=== What is needed ===
Set down, please, exactly the lines below that run from the line with "Instruction: Click the Rec. use label" to the line with "Click pin 7 by the lake", both lines included.

=== Given information ===
──────────

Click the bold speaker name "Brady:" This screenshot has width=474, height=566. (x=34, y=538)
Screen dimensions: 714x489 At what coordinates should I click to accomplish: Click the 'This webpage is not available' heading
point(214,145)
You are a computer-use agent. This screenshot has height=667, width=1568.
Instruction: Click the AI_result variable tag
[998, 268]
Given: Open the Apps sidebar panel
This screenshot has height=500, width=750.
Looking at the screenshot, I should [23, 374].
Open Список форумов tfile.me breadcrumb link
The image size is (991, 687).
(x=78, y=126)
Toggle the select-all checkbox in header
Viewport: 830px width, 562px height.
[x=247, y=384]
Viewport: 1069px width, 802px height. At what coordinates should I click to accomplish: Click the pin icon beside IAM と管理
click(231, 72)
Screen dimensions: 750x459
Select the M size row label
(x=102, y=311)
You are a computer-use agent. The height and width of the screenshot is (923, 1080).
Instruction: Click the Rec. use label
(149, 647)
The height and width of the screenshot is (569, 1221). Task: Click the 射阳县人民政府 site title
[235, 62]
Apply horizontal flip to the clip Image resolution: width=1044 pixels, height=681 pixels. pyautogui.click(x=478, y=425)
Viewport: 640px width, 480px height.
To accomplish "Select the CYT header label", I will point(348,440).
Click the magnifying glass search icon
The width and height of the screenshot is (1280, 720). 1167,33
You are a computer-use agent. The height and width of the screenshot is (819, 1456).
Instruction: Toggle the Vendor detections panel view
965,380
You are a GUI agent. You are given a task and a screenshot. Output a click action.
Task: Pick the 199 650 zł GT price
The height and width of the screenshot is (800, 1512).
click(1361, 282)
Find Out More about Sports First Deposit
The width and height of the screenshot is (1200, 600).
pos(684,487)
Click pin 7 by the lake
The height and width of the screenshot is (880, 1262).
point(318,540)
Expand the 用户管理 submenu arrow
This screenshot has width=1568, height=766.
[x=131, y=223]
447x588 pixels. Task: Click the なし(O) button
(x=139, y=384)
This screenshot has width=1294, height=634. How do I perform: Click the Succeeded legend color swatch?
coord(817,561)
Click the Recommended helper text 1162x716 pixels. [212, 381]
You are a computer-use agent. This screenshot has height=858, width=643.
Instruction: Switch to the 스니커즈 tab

──────────

=== Answer to this problem ===
Instruction: Click the Rec. use label
(149, 647)
The height and width of the screenshot is (569, 1221). Task: Click the 射阳县人民政府 site title
[235, 62]
Apply horizontal flip to the clip Image resolution: width=1044 pixels, height=681 pixels. pyautogui.click(x=478, y=425)
Viewport: 640px width, 480px height.
To accomplish "Select the CYT header label", I will point(348,440).
Click the magnifying glass search icon
The width and height of the screenshot is (1280, 720). 1167,33
You are a computer-use agent. The height and width of the screenshot is (819, 1456).
Instruction: Toggle the Vendor detections panel view
965,380
You are a GUI agent. You are given a task and a screenshot. Output a click action.
Task: Pick the 199 650 zł GT price
The height and width of the screenshot is (800, 1512).
click(1361, 282)
Find Out More about Sports First Deposit
The width and height of the screenshot is (1200, 600).
pos(684,487)
Click pin 7 by the lake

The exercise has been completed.